Frederick Carl Frieseke, Richard E.Miller and Louis Ritman, whose paintings you can admire in the American Impressionist Gallery of the IMA, lived in France in the early twentieth century. They settled in the Normandy countryside town of Giverny, which had become a colony of artists attracted by the quiet living and beautiful landscapes revealed twenty years before in Claude Monet’s paintings.
In France, these painters would participate in local exhibitions and develop a network of friends and buyers. They were part of the “Société internationale de peinture et sculpture”and of the “Groupe des peintres et sculpteurs américains de Paris,” which exhibited in Parisian galleries such as the Galerie Georges Petit, Galerie Knoedler, or Galerie Dewambez. Foreign artists were also promoting themselves in societies such as the American Art Association of Paris and the Société Artistique de Picardie. And they frequently exhibited at the Salon, which was the best exposure an artist could dream about in the early twentieth century.
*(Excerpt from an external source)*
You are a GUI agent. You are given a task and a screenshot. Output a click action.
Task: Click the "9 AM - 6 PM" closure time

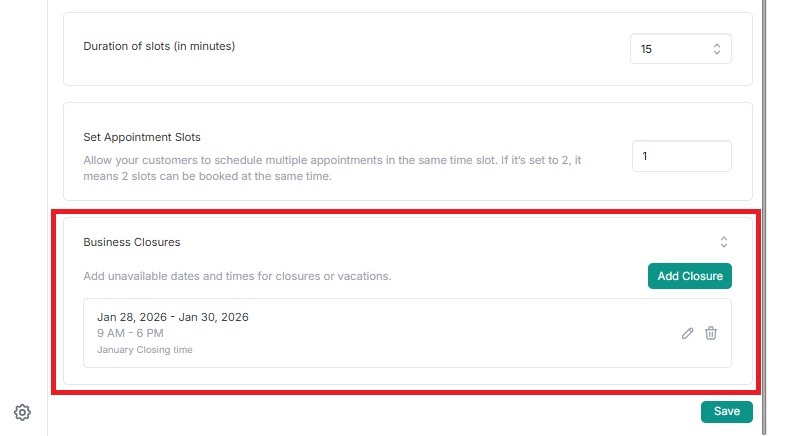coord(130,333)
Louis Ritman and Frederick Frieseke even became members of the prestigious Société Nationale des Beaux-Arts.
In addition to their commercial success, they also received official honors from the French state: Miller and Frieseke were made Knights of the Legion d’Honneur, Miller received a gold medal at the 1900 Salon de la Société des Artistes Français, and paintings by these two artists were bought by the French state and are still part of the French national collection. Although a lot of their works were shipped to the U.S. where dealers such as Macbeth galleries would sell them, these artists found in France a real exposure and official recognition for their art.